Двое из будущего (СИ) - Казакевич Максим Валерьевич. Страница 6

   - Вася, проход исчезает, - и дрожащим пальцем показал на невидимую точку в воздухе.

   - Как! Ты что говоришь такое? Ты же уже несколько раз ходил сюда, как он может закрыться?

   - А я знаю?! - выкрикнул он мне и зло пнул ногой издевательский куст. - Марево исчезает, проход исчезает, мы не можем через него пройти! И я не знаю почему!

   Вот так, оказывается, перспектива навсегда застрять в прошлом может здорово напугать. Я теребил друга, требовал пробовать пройти снова и снова, мы пытались и каждый раз неудачно. Он пробовал пройти один, без меня, пытался я и всегда результат был один и тот же. А между тем стало темнеть. Тени удлинись, краски посерели и Мишка перестал видеть свое марево прохода. И только тогда мы поняли - мы застряли и временно, до утра смирились.

   "Нас утро встречает прохладой, нас ветром встречает река. Кудрявая, что ж ты не рада веселому пенью гудка?"

   Дурацкая песня привязалась ко мне под утро, когда уже показалось зарево. Толстое бревно в ночном костре прогорело, и холод сковал все тело. Конечно же, я не спал всю ночь. После того сюрприза, что нам преподнесли, любой бы не смог заснуть. Уйти в прошлое за легкой копейкой и застрять в нем на... надеюсь не навсегда. Мишка кое-как закемарил, но сейчас, едва я пошевелился, открыл глаза и пытается сообразить, где находится. Вспомнил вчерашнее происшествие и с какой-то болью в голосе простонал. Он медленно поднялся с лапника, со стоном размял затекшую ногу. Бросил с надеждой взгляд в сторону прохода и сразу как-то осунулся, сгорбился. Устало поднял с земли несколько веток и подбросил в угасающий костер.

   - Проход исчез, - сообщил он мне через минуту молчаливого созерцания огня.

   Я невольно оглянулся.

   - Совсем?

   - Абсолютно....

   Безысходность, вот что я услышал в голосе друга. Не было ни малейшей надежды на возврат.

   - Миха..., - тихо позвал я его.

   - Что?

   - А может он еще появится? Через день или два?

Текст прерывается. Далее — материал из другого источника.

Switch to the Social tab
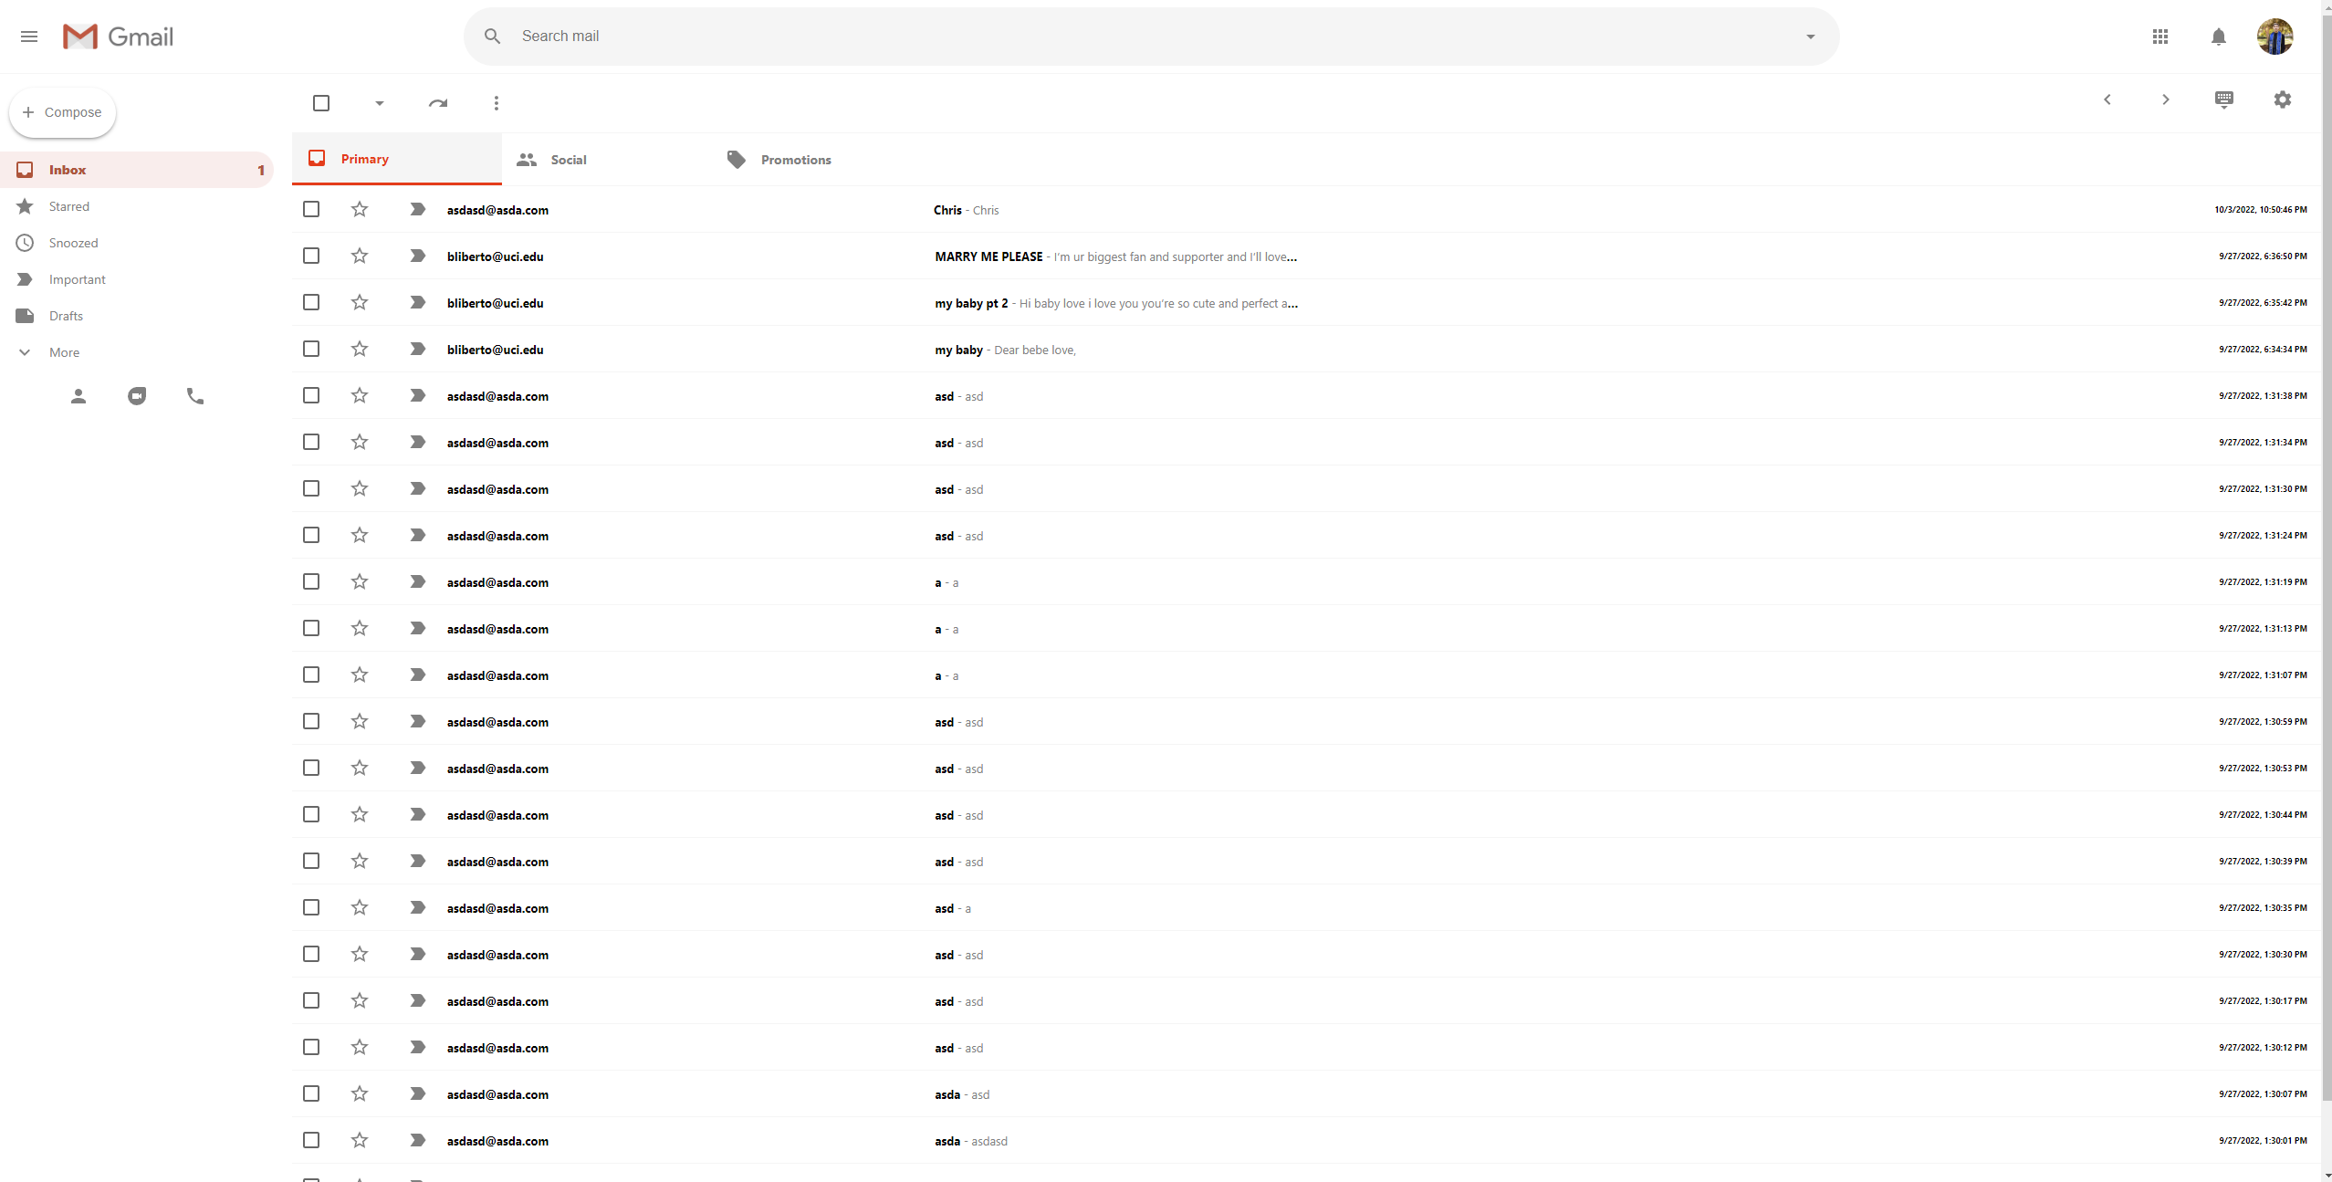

   Он отрицательно качнул головой.

   - Проход всегда стоял открытый, - пояснил он. - В любой день, что я приходил, он всегда был. Я свободно мог ходить туда-сюда в любой момент. Нет, Вася, он не откроется....

   - А может ты сам его открывал, а не он стоял открытый? А?

   Он криво усмехнулся и молча мотнул головой. Я скрежетнул зубами. У меня же там семья осталась! Я вспомнил своих дочек, жену, представил, как они узнают о моем исчезновении и на сердце лег такой тяжелый камень, что захотелось взвыть. Не прощу себе своей легкомысленности.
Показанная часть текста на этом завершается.